不知不觉,河水已清清瘦瘦,亮亮的如同白练碎银儿,仿佛娇弱无力的可人儿,偎贴着松软的牙床。单薄绵软到了纯粹,却又有筋有骨的质感。沿儿坎儿上的草,叶儿见了黄晕,高挑了蓬蓬松松的月白的、金黄的、花灰的缨儿,和着细碎的风儿扭动着腰肢,一粒两粒饱满的籽儿,悄然滑下,极细微极细微的若有若
无的声响似乎抖落了春的青翠的梦。草下的秋虫,雍容了福态,不时伸展几下腰肢,或者突然地一个跳跃,那触须就来回地动呀动。间或啾啾几声,仿佛呼朋引伴,却不似幽怨的调子,只是生命的欢歌。而最边的几株野菊,正恣肆地绚烂。 天突然高远起来,亮丽空明,如深深的瓦蓝的海。不经意间,云彩蔚然,层叠如雪山的堆积,或者竟是无数棉絮的会聚?可是聚散之间,竟是来不及眨眼,看什么像什么的时候,忽然就幻化成梦境里的真实了?要不,怎得如此熟悉而又陌生?是否在某一际遇擦肩而过抑或曾经相逢一笑?

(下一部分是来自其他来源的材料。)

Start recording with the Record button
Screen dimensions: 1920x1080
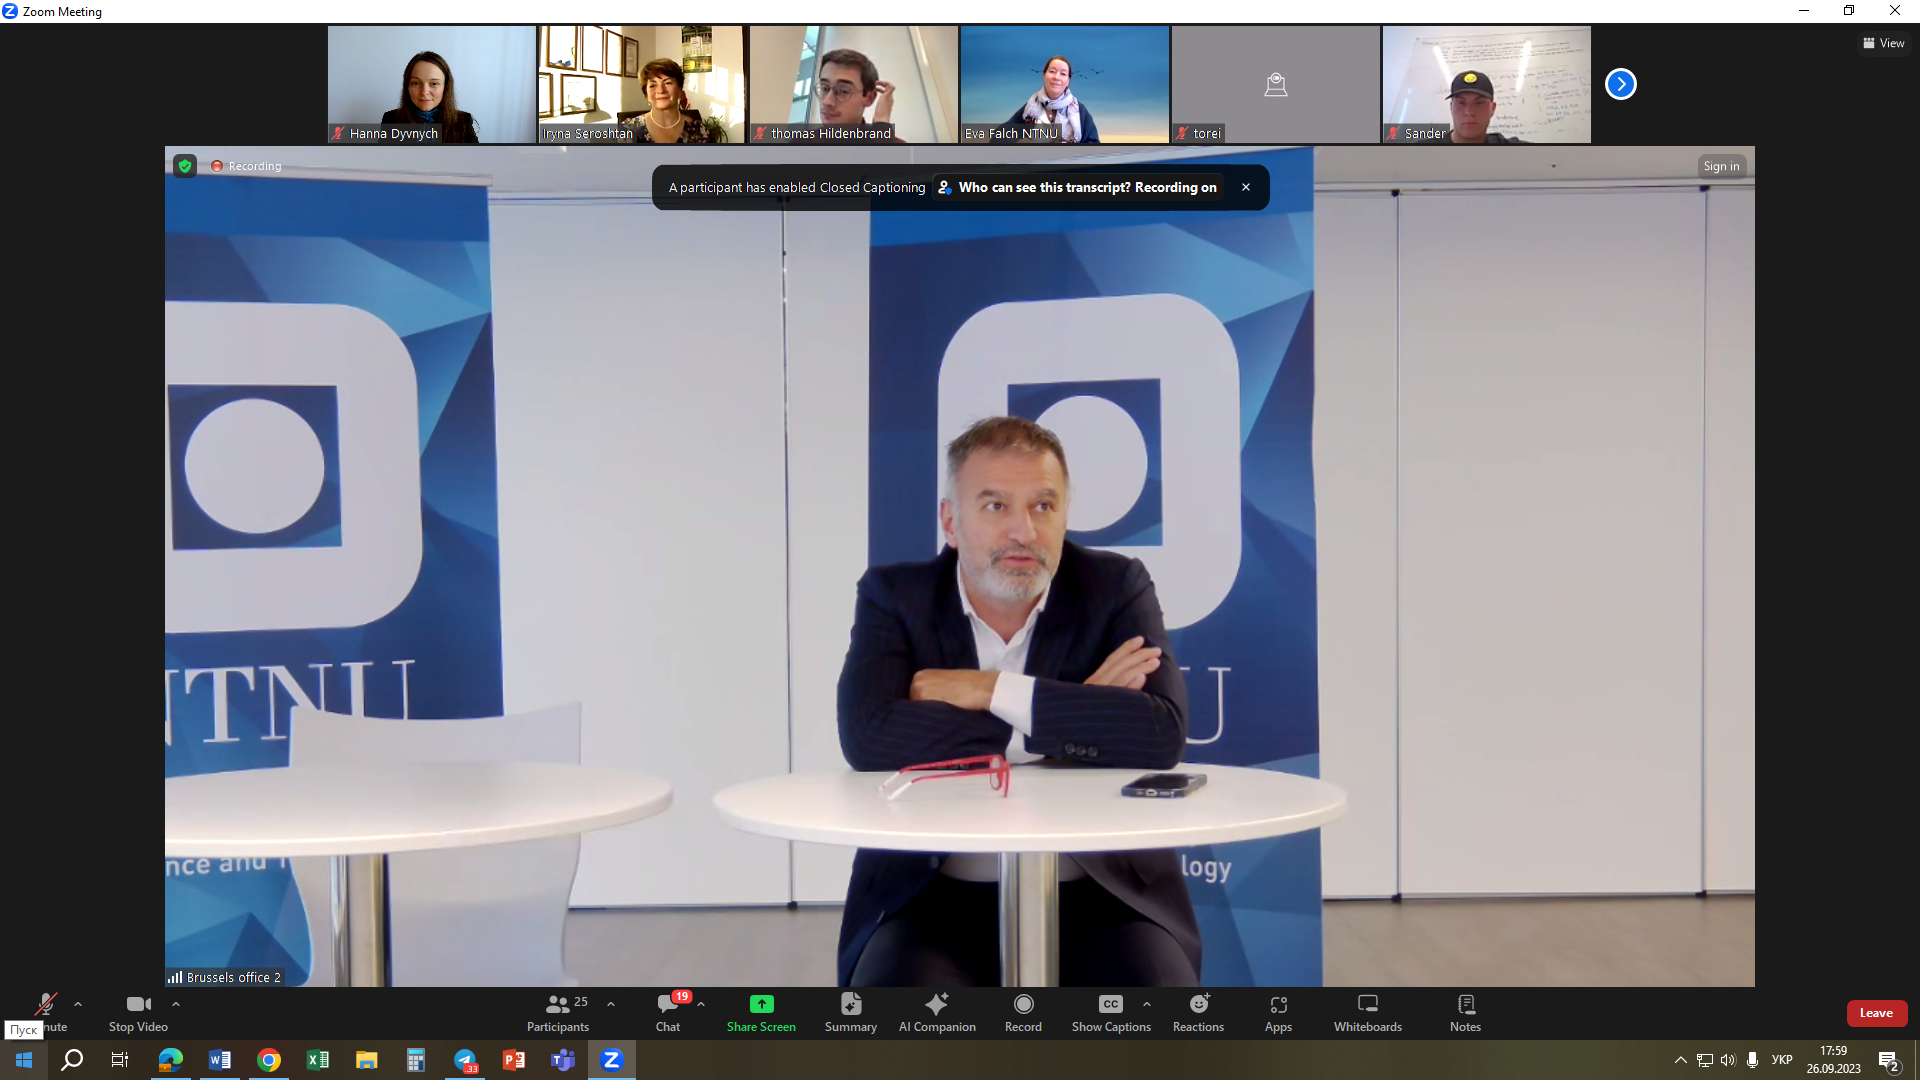pos(1023,1011)
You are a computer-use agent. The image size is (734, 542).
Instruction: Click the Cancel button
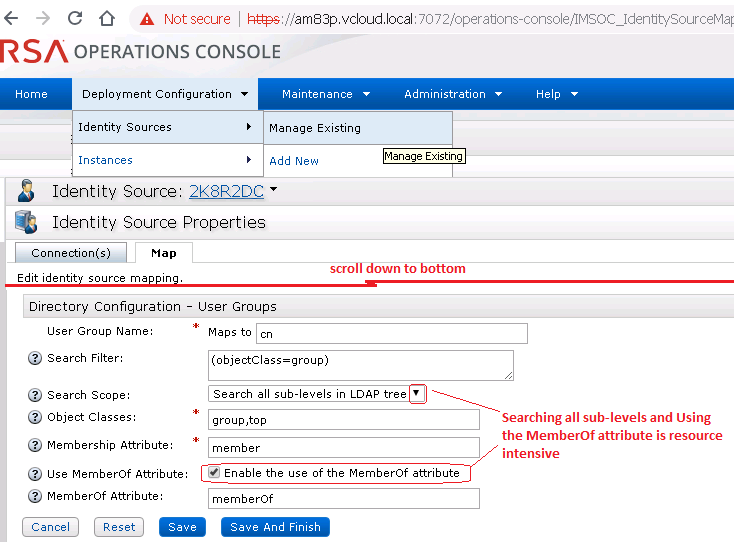point(50,527)
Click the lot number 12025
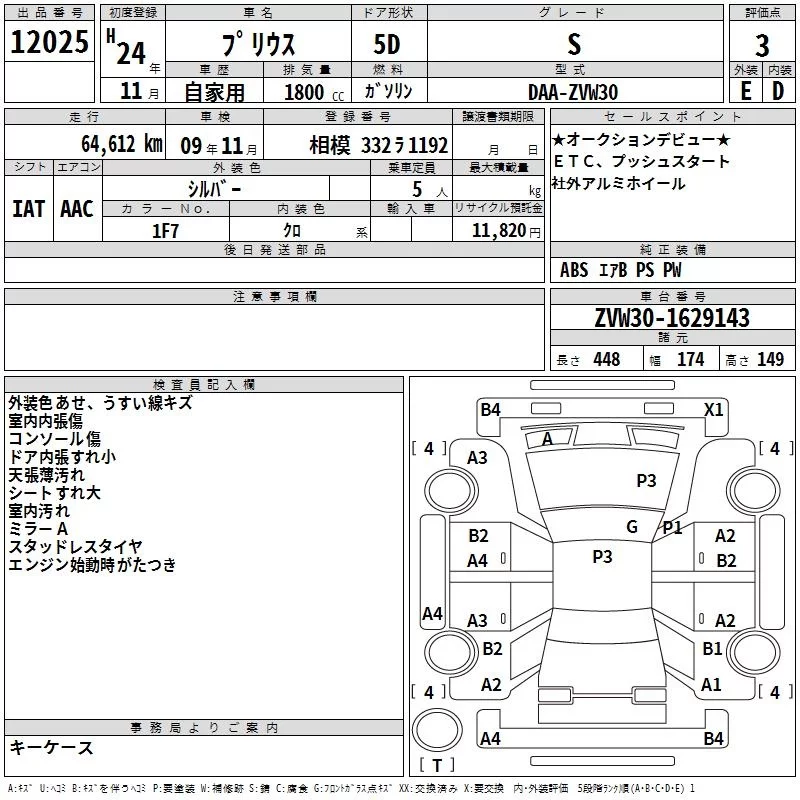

禾稼已收,黄灿灿的、红扑扑的就堆满了场院,拥挤了村路。人家的平房、屋檐、墙头,甚或老树的歪脖儿,都上串下挂地鲜艳,满满当当的喜气。空闲的地块儿,已有些空旷,说不上名儿的杂草和野菜得了空儿悄然旺长,招来不少馋嘴的兔子贪嘴的麻雀。丛丛的秫秸扎成了捆儿,无言地立在风中,是空地的守望者。它们是想见证什么吗?村落里的牛,斜斜牵了缰绳,悠闲地偎着树干,将阳光拦在身上,一片什么叶儿,轻轻滑下脊背,似乎浑然不觉。不远处,几架草扁豆蓬蓬勃勃爬满了谁家临街的南墙,豆角儿串串,绿得发青,紫得发亮。而墙内,粗粗的藤蔓上,几个长长黑黑的大拉瓜,扯得架儿都要坠下。外墙根儿,几位老人用着漏风的嘴,有一句没一句地述说着流年,间或有笑声传来。牛漫不经心地听,偶尔微动几下长长的睫毛。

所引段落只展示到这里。